Preview – Most IBP cycles around the world are based on a 20-year-old process definition supported by 20-year-old planning concepts. This traditional IBP is not set up for a fast-changing world, where speed of decision making confers a competitive advantage. Intelligent automation will change this. In this series of short blogs, I will discuss the transition of traditional IBP towards a more intelligent IBP. You can read the first blog here. In this blog: Unshackle the Planners
Locked in the planning treadmill
In traditional IBP, planners live in this never-ending cyclical treadmill to get ready for the next meeting. Trust me, I’ve done it for years. Often, you’re lucky to get the IBP deck out in time, without having any quality time to make simulations or prepare quality decisions.
This is the case, because planners spend between 30%-50% on data gathering, tinkering, analysis, extracting insights, making an IBP deck, before having the chance of running a simulation or preparing a decision. They play an information role rather than a decision role. Even planners in companies that run so called ‘best practice’ IBP, will tell you privately that it is a never-ending monthly race.
The relentless IBP cycle, with its meetings and pre-meetings, means planners have to commit to prepare for the pre-meeting and then replan for the real meeting, all while trying to keep stakeholders aligned. Then they have to spend all that time in IBP meetings, that easily can take four to eight hours.
How can we explain to smart new graduates, having worked with all new types of technologies in university, that this is going to be their job as supply chain planner? This has to change if we want to attract and retain talent into the supply chain.
Transition of the planner’s role
With Intelligent Automation, 42% of work can be automated and 26% can be eliminated. New systems of intelligence will free up planner’s time by largely automating the planning process and the information role. The planner can focus more on their decision role, be more human and be more strategic.
In a 2014 blog, I highlighted that the highest maturity level of IBP is emotional competence. This is required to get the best value out of the IBP discussion we have, managing different views and manage conflict to get the best decision outcome for the business. The problem has always been that the planner simply didn’t have time to do anything else than the information role. That will finally change.

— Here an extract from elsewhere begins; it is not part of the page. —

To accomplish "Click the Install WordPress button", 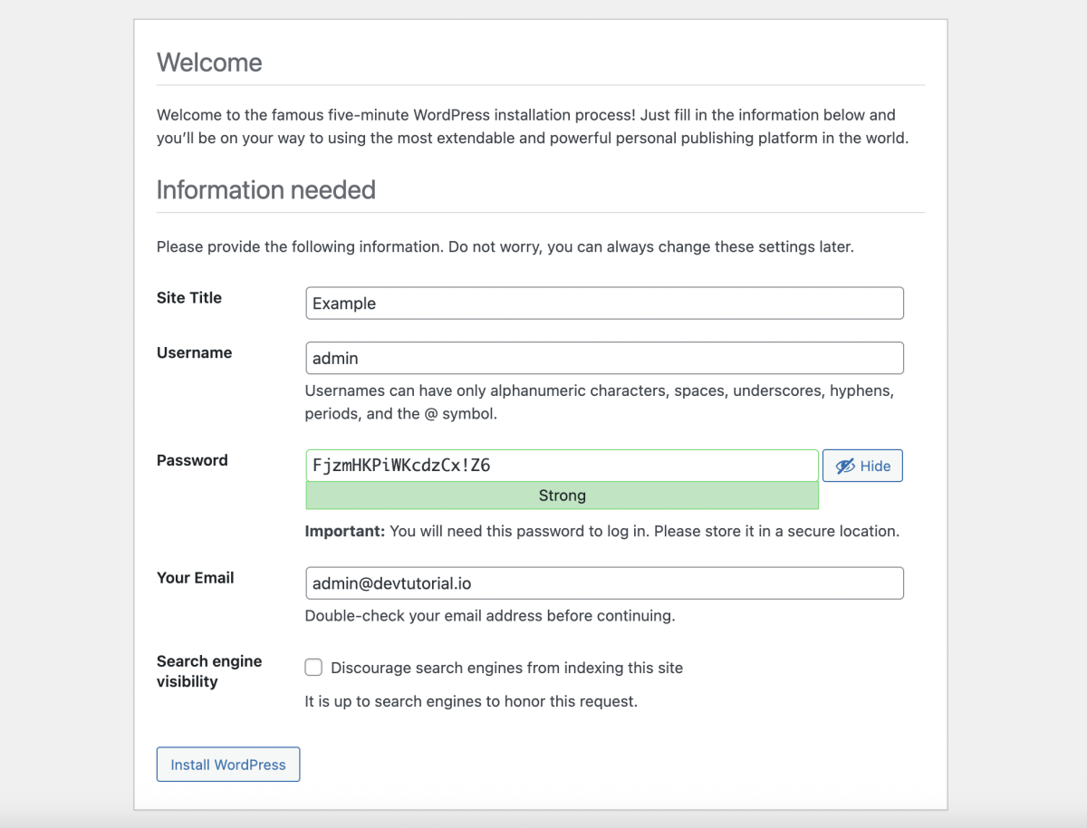I will (x=228, y=765).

Deloitte now estimates that over 30% of highly paid jobs are social by nature. And McKinsey estimates a 24% rise in demand for social and emotional skills by 2030.
The Kuehne Logistics University identified that more holistic strategic and human roles will emerge for planners. In their words; ‘By automating the repetitive, reactive, and manual tasks within the planning process, the planner of the future concentrates on strategic and predictive tasks that require human capabilities’
With Intelligent IBP, a planner’s role will transition from an information role to a decision role. Planners will focus on more strategic and advanced scenario planning, and facilitate strategic decision speed and quality.
Many of us have been in IBP meetings where all the information and analysis was on the table, but a decision wasn’t made. And if a decision was made, it was likely influenced by groupthink or other biases. A well-structured decision process that reduces decision bias, matters more than analysis—by a factor of six.
Therefore, an important social and emotional capability that an IBP team will need to start developing, is facilitating (speedy if required) decision making, whilst reducing decision biases.
A new planning mindset
In a 2017 Foresight article, I highlighted the importance of effective individual and company mindset on IBP performance. This remains valid in the transition to a more autonomous planning environment with a focus on the decision role.
It is interesting to think that the machine can give planners the opportunity to become more human again. To fully realize the benefits of new systems of intelligence, and to benefit from Kasparov’s law, planners also must embrace human-machine collaboration.
This requires a new mindset, both for the enterprise and the planner. Enterprises need to rethink the impact of intelligent automation on their operating models, organizational designs, IBP team set-up, skill sets and incentives. Planners will need to keep an open mindset to embrace new technology, develop new skills, grow their emotional competence, and transition to a decision role.
With intelligent automation, the future of work for the supply chain planners supporting an IBP process will look very different than today. It will unshackle planners from the monthly IBP treadmill and free up their time to become more human again and at the same time work on solving more strategic, interesting and engaging problems.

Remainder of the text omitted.